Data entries
* * * * * * * * *

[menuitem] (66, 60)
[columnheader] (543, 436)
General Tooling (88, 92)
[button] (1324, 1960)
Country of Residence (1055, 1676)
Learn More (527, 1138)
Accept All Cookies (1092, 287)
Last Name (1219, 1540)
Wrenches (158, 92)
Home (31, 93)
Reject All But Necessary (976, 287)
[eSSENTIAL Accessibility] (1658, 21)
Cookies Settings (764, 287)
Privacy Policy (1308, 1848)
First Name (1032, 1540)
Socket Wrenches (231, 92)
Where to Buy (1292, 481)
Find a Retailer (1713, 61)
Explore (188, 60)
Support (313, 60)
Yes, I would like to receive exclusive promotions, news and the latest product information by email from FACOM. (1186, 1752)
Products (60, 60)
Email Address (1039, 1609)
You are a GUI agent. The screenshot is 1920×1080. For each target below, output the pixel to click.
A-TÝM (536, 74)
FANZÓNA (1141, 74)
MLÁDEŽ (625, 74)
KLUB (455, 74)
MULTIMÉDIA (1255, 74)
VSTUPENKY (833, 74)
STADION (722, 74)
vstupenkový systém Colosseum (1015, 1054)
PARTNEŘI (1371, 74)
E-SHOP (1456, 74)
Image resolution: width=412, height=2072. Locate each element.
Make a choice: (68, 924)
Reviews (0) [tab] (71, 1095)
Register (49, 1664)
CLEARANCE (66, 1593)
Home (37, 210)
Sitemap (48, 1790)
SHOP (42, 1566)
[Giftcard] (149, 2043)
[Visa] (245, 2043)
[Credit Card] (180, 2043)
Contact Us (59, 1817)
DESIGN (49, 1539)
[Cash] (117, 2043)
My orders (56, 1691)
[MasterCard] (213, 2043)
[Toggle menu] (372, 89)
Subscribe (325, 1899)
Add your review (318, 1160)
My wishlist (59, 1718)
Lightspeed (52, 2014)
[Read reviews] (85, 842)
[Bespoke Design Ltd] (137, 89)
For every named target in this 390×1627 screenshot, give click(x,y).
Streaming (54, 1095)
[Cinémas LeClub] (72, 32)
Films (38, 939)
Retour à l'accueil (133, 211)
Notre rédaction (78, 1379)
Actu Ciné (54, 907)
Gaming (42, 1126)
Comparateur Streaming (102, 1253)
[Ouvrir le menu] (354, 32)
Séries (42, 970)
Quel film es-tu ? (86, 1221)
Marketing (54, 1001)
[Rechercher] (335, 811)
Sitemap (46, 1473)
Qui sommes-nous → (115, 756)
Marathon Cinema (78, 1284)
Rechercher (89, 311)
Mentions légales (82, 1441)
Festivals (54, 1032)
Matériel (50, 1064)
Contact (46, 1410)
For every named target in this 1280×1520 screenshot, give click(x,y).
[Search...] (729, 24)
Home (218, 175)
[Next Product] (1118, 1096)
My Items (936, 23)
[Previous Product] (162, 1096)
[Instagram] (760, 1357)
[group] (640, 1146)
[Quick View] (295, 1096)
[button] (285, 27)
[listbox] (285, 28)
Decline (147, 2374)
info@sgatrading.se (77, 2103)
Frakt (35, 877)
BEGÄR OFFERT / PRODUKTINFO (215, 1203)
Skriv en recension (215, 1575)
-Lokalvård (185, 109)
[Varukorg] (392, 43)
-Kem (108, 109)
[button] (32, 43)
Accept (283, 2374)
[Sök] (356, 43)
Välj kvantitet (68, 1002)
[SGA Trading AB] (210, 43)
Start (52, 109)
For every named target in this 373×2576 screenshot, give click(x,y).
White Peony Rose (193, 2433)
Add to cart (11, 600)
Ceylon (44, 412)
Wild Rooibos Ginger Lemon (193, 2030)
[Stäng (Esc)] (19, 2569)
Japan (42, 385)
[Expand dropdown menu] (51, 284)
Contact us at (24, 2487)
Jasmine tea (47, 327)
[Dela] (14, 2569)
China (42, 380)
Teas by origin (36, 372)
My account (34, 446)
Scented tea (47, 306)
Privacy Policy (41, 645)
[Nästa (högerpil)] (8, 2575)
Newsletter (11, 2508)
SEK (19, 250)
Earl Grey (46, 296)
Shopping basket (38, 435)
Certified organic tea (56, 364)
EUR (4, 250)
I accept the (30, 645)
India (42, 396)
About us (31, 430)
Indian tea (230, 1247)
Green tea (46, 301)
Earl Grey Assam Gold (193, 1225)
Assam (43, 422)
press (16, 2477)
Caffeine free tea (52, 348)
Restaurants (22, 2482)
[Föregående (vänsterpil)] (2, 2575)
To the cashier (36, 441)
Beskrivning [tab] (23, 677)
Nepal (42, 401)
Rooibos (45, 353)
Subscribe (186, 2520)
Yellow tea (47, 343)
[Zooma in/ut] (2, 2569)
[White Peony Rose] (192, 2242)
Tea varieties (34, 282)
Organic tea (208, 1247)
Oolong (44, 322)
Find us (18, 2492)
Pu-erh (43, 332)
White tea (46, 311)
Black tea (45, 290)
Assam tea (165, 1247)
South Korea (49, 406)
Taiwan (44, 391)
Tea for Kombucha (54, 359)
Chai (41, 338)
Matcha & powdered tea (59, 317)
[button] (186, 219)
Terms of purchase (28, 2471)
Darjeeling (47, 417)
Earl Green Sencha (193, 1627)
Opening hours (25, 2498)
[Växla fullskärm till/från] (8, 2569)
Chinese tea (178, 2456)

* * * * * * * * *

(What to do): Nothing should be returned except the lines from the first line of the data above through the line with "Marketing (54, 1001)", each one exact.

(Task result):
[menuitem] (66, 60)
[columnheader] (543, 436)
General Tooling (88, 92)
[button] (1324, 1960)
Country of Residence (1055, 1676)
Learn More (527, 1138)
Accept All Cookies (1092, 287)
Last Name (1219, 1540)
Wrenches (158, 92)
Home (31, 93)
Reject All But Necessary (976, 287)
[eSSENTIAL Accessibility] (1658, 21)
Cookies Settings (764, 287)
Privacy Policy (1308, 1848)
First Name (1032, 1540)
Socket Wrenches (231, 92)
Where to Buy (1292, 481)
Find a Retailer (1713, 61)
Explore (188, 60)
Support (313, 60)
Yes, I would like to receive exclusive promotions, news and the latest product information by email from FACOM. (1186, 1752)
Products (60, 60)
Email Address (1039, 1609)
You are a GUI agent. The screenshot is 1920×1080. For each target below, output the pixel to click.
A-TÝM (536, 74)
FANZÓNA (1141, 74)
MLÁDEŽ (625, 74)
KLUB (455, 74)
MULTIMÉDIA (1255, 74)
VSTUPENKY (833, 74)
STADION (722, 74)
vstupenkový systém Colosseum (1015, 1054)
PARTNEŘI (1371, 74)
E-SHOP (1456, 74)
Image resolution: width=412, height=2072. Locate each element.
Make a choice: (68, 924)
Reviews (0) [tab] (71, 1095)
Register (49, 1664)
CLEARANCE (66, 1593)
Home (37, 210)
Sitemap (48, 1790)
SHOP (42, 1566)
[Giftcard] (149, 2043)
[Visa] (245, 2043)
[Credit Card] (180, 2043)
Contact Us (59, 1817)
DESIGN (49, 1539)
[Cash] (117, 2043)
My orders (56, 1691)
[MasterCard] (213, 2043)
[Toggle menu] (372, 89)
Subscribe (325, 1899)
Add your review (318, 1160)
My wishlist (59, 1718)
Lightspeed (52, 2014)
[Read reviews] (85, 842)
[Bespoke Design Ltd] (137, 89)
For every named target in this 390×1627 screenshot, give click(x,y).
Streaming (54, 1095)
[Cinémas LeClub] (72, 32)
Films (38, 939)
Retour à l'accueil (133, 211)
Notre rédaction (78, 1379)
Actu Ciné (54, 907)
Gaming (42, 1126)
Comparateur Streaming (102, 1253)
[Ouvrir le menu] (354, 32)
Séries (42, 970)
Quel film es-tu ? (86, 1221)
Marketing (54, 1001)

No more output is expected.